There it says that the default policy (CacheLookupPolicy.Default) will "attempt to retrieve an access token from the cache. If the access token is expired or cannot be found the refresh token will be used to acquire a new one".

But we have no use of the accessToken. We are only interested in the idToken. We will not make any api calls needing an accessToken, and we don't define any scopes. This means that the Azure AD B2C won't issue any accessToken for us. But it will still issue an idToken.

As far as I understand it, this means that the cache lookup policy will fail since it won't find an accessToken, and will do the network request (to the "token" endpoint in B2C) unnecessarily. And it does this quite frequently, like once every minut.
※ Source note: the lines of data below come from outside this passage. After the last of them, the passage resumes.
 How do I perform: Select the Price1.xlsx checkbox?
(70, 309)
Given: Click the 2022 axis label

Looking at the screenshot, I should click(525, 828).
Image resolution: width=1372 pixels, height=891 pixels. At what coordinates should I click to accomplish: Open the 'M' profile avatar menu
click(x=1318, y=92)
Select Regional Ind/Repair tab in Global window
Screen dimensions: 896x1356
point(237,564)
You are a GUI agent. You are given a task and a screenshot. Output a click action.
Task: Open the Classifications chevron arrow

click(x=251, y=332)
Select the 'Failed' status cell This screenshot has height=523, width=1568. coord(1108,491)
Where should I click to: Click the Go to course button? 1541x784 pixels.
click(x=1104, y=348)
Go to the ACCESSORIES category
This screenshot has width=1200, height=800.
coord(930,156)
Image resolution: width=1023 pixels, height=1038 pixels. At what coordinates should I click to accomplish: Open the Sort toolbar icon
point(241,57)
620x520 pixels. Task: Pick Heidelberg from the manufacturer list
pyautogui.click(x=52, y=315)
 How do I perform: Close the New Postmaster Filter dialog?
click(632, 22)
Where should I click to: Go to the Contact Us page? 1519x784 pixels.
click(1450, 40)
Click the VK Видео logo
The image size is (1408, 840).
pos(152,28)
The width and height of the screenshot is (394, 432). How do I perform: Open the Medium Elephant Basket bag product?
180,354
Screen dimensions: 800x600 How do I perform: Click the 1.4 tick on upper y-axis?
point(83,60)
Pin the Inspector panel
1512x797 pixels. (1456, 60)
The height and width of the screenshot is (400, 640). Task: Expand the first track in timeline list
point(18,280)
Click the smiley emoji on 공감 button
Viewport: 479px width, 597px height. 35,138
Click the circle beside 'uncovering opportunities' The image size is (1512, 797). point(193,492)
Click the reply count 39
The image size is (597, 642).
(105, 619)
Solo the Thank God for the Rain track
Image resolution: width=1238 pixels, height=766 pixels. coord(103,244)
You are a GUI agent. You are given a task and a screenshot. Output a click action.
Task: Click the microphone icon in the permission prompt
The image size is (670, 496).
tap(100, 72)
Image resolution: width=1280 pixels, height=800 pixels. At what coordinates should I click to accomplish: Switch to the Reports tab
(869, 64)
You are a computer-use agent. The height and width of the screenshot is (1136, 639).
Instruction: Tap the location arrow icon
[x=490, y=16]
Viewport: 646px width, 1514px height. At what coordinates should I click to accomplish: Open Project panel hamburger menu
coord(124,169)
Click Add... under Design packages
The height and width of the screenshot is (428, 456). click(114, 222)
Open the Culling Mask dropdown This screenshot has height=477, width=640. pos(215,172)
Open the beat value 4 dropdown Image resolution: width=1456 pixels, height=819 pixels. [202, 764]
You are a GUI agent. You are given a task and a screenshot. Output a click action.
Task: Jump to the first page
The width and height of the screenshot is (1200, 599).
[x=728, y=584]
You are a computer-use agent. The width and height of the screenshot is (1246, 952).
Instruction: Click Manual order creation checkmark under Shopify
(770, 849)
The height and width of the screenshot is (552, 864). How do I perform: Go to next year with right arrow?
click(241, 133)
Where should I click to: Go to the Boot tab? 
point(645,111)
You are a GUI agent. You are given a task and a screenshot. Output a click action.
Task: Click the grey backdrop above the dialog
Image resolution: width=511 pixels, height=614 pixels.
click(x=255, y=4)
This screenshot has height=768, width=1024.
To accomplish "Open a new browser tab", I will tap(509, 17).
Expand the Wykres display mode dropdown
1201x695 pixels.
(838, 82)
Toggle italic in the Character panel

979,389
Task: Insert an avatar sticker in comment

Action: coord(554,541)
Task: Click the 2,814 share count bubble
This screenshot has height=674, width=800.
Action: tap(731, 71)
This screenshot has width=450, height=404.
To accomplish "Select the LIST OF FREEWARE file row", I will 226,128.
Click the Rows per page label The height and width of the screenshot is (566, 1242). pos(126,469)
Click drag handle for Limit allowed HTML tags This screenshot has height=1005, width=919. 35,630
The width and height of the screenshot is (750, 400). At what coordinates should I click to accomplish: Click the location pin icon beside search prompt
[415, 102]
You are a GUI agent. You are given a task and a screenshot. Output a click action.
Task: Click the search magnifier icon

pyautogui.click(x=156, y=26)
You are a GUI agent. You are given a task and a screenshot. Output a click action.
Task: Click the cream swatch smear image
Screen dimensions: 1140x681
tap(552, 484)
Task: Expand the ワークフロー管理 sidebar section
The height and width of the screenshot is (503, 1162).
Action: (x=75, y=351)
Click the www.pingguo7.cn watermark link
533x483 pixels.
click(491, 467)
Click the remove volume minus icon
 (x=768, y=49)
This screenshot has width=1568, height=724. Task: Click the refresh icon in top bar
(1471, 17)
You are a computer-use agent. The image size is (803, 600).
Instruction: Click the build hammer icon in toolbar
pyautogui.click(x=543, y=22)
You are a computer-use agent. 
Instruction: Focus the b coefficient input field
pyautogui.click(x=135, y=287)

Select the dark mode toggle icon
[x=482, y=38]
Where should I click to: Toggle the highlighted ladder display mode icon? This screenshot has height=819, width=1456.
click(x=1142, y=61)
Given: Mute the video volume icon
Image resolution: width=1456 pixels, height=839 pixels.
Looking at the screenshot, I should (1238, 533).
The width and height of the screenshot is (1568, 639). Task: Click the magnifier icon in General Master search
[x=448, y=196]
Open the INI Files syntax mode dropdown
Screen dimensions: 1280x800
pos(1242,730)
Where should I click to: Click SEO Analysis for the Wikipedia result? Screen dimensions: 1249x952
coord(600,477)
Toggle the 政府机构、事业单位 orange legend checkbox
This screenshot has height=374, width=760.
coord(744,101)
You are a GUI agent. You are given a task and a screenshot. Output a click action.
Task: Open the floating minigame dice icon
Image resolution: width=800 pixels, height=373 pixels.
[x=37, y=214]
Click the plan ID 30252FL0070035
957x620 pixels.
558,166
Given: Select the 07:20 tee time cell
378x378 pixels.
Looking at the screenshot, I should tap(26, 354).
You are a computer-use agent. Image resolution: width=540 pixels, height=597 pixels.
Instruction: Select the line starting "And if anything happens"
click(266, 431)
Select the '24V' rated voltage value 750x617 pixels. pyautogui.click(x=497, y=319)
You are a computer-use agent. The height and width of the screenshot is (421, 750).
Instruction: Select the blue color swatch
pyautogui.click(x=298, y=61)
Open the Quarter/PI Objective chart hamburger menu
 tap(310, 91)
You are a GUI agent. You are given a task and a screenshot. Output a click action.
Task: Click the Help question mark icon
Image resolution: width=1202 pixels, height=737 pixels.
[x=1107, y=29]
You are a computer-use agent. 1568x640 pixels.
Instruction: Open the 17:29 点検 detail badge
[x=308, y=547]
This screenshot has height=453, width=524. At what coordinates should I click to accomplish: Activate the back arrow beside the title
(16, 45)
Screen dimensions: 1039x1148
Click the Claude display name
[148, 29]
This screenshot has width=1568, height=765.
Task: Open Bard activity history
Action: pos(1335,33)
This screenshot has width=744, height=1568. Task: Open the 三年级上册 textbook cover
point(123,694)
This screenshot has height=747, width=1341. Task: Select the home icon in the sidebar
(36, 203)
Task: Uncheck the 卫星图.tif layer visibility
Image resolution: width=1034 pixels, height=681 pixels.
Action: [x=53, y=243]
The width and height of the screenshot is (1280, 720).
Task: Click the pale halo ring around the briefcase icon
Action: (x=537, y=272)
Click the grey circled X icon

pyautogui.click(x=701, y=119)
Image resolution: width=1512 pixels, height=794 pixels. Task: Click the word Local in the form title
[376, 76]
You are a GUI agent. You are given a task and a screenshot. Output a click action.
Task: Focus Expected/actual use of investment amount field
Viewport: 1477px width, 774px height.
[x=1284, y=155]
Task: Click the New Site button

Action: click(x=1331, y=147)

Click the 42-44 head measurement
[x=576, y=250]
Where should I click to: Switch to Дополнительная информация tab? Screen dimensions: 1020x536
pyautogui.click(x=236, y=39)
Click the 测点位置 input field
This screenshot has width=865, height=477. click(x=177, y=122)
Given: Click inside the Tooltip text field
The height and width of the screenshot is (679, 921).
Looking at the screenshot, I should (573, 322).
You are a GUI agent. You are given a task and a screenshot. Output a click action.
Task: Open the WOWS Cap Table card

Why does it focus on the accessToken? Is there an alternative cache available in MSAL that works when we only want the idToken, and has no accessToken (because of no defined scopes)? Otherwise, how can we make MSAL refresh the idToken in the background (ie silently) when needed?

Edit: Just a quick follow up for our specific problem mentioned above, maybe others will find it useful: An acceptable workaround for us was to set the scope to the client id (https://learn.microsoft.com/en-us/azure/active-directory-b2c/access-tokens#openid-connect-scopes). This will cause B2C to issue an accessToken, which in turn will make the MSAL token cache work. So even though we don't actually use the accessToken ourselves, this workaround removed the problem, and I don't see a downside to this. It would still be nice if the MSAL library would handle this use case (ie no custom scope and no accessToken when using acquireTokenSilently), but it's not a blocker for us anymore.

bgavrilMS commented 1 year ago

@localden and @jmprieur for the ID Token only scenario ^^

@jihu - if all you need is to login users via the Id Token, I recommend you use the middleware associated with your web site (e.g. Express) to handle this. MSAL is focused on managing access tokens. What web site technology do you use? We probably miss a sample.

We do indeed recommend folks to create a fake web api and obtain access tokens for scenarios like yours. The downside is that the expiration of the access token isn't always the same as the expiration of the id token and MSAL reports only on the access token. So you might be trusting an Id Token that is expired, although this isn't really a security problem, because the access token is still valid.

bgavrilMS commented 1 year ago

@derisen - are there any docs that we need to update for caching based on your long reply?

localden commented 1 year ago

This is really good feedback - thank you @bpossolo. We'll work with the engineering leads and PMs to see how we can slice and dice the many problems you called out.